Nevertheless, my view of the “top blend” changed last year when I got to try the 2011 edition of Merengő, which blew me away with its combination of energy, elegance, complexity and unique character. Why did it suddenly taste so right? Was it the fact that the wine had the benefit of a good spell of bottle ageing to express itself? Well, maybe, but more importantly is that the local Kékfrankos grape was handed a starring role in this wine and shined, making up almost half (46%) of this blend that also includes an international grape brigade of Cabernet Franc (26%), Merlot (18%), Syrah (5%) and Pinot Noir (5%). This is about more than merely putting local talent ahead of foreign finesse, though, as the Kékfrankos brings this wine the kind of taught acidity and vibrant red fruit that helps bring out the best in the distinguished rest, while retaining local character along the way. No one grape is supposed to dominate a Bikavér blend, especially in the Superior category where at least five grapes must be used, but it does make this wine much more than merely being a fine imitation of essentially French wine (especially Bordeaux and Burgundy), which is what certain vintages of Merengő mimic very well.
I’m not the only one to pick up on the importance of Kékfrankos in making compelling, rather than just good, wine. György Lőrincz Jr. explained that he and his father, who is the main man at St. Andrea, clearly see the importance of Kékfrankos and we can expect it to play a prominent role in St. Andrea’s Bikavér going forward. The one thing Kékfrankos can lack is sheer concentration, but that has hardly been a problem in Austria’s Burgenland where vintners have put refinement and harmony first in their Blaufränkish (the same grape) and very much appealed to the palates of some of the leading critics. To give the Kékfrankos grape that bit more body, the Lőrinczs are adopting a method used by the pioneering Piemontese winemaker Roberto Voerzio, who cuts the stems just before his Nebbiolo grapes are picked, in order to build up the sugar and concentration. Many people in Hungary just don’t get Kékfrankos, which is no surprise given that it made such thin, tepid wines during communism and long after, as its strained vines were forced to pump out huge amounts of dilute juice. However, treat it well and reduce the yields, and the results can be nothing short of astonishing.

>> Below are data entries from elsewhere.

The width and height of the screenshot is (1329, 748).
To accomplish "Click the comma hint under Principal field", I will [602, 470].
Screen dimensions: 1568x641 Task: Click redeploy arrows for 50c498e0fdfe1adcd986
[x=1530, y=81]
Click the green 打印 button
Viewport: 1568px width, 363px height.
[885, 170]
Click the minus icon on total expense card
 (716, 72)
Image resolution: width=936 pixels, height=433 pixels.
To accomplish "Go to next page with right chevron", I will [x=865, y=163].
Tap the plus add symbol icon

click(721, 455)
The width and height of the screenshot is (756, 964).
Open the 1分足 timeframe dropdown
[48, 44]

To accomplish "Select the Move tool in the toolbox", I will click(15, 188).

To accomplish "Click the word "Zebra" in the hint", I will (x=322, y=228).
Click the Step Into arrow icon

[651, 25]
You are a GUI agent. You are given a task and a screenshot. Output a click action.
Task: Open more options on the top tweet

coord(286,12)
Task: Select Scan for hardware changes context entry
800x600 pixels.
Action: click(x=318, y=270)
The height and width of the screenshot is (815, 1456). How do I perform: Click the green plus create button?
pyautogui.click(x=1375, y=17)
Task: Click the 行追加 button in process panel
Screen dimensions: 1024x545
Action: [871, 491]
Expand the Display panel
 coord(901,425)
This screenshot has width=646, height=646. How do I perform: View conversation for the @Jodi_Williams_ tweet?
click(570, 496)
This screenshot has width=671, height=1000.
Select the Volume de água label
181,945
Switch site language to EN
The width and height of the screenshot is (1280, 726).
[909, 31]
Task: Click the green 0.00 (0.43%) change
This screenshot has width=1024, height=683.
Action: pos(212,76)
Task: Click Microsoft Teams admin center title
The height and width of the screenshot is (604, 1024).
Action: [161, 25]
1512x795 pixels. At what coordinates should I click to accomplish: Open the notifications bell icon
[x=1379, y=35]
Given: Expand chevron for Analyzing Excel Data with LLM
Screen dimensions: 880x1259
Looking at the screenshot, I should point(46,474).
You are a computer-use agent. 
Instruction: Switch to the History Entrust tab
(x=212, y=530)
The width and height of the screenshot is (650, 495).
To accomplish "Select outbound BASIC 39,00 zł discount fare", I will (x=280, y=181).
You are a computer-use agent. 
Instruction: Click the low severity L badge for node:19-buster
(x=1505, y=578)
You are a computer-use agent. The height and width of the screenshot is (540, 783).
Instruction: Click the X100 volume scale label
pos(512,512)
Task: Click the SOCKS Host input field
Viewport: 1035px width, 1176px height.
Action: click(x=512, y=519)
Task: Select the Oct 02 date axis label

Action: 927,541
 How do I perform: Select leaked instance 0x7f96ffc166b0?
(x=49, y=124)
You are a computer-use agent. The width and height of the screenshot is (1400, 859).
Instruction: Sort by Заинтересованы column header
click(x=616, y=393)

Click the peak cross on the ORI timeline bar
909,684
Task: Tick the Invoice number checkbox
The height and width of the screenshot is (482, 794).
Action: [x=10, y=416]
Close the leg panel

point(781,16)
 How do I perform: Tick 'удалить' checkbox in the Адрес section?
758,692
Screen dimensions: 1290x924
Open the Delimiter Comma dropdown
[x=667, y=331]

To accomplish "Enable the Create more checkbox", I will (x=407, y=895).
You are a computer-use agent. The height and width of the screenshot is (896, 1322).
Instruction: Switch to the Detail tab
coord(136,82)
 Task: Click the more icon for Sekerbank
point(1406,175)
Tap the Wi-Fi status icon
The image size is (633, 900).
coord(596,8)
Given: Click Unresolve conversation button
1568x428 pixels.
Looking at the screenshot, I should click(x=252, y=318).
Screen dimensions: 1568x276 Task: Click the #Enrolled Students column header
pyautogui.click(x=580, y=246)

The 2010 vintage was poor and saw no Merengő made, but 2009 was a great vintage for reds and the resulting Merengő is a fine wine: Really earthy with black olive, mixed spices, pepper and blood orange notes, but with Kékfrankos playing more of a supporting role. It is quite southern Rhône-like, if we are to try and benchmark it against France. Merlot had the most presence in 2008 – 40% to Kékfrankos’ 33%, which tasted like something between a Burgundy and a Bordeaux, showing lovely mature tertiary flavors of dried leaves, undergrowth, tobacco and leather. The 2007 has small red berries oozing out of the glass and is almost Pinot Noir-like, despite just having 8% of that Burgundian grape in the mix. The 2006 was a revelation as that zesty freshness previously present in 2011 returned and here the grape’s share was up to 50%. The 2006 is the only other Merengő to date in which Kékfrankos claimed the lion’s share. Going back further, the 2005, 2003 and 2002 were still all in a good state, but very Bordeaux-like.
Merengő has been trumped at the top of the St. Andrea tree by Nagy-Eged-hegy Egri Bikavér Superior, which comes from the heights of Nagy Eged Hill, said to be the highest vineyard in Hungary. It is a huge outcrop of limestone surrounded by the otherwise rhyolite tuff and brown forest soils that dominate the region. Limestone is known for elegant wines, which is absolutely the case with this offering, which is layered and silky. This blend of Kékfrankos, Pinot Noir, Merlot and Syrah debuted in 2011 and if any criticism could be leveled at this limited release wine in its first vintage, then it would be that it could have done with a tad more concentration to justify its lofty, ultra-premium price tag. The 2012 is a more impressive specimen: Easy on the eye with an inviting purple-ruby color, striking a great balance between concentration and refinement, oozing pure fruit (especially blueberry), with smooth tannins, beautifully integrated oak and striking length. Kékfrankos contributes 30% to the 2012 and, as far as I know, is the biggest contributor.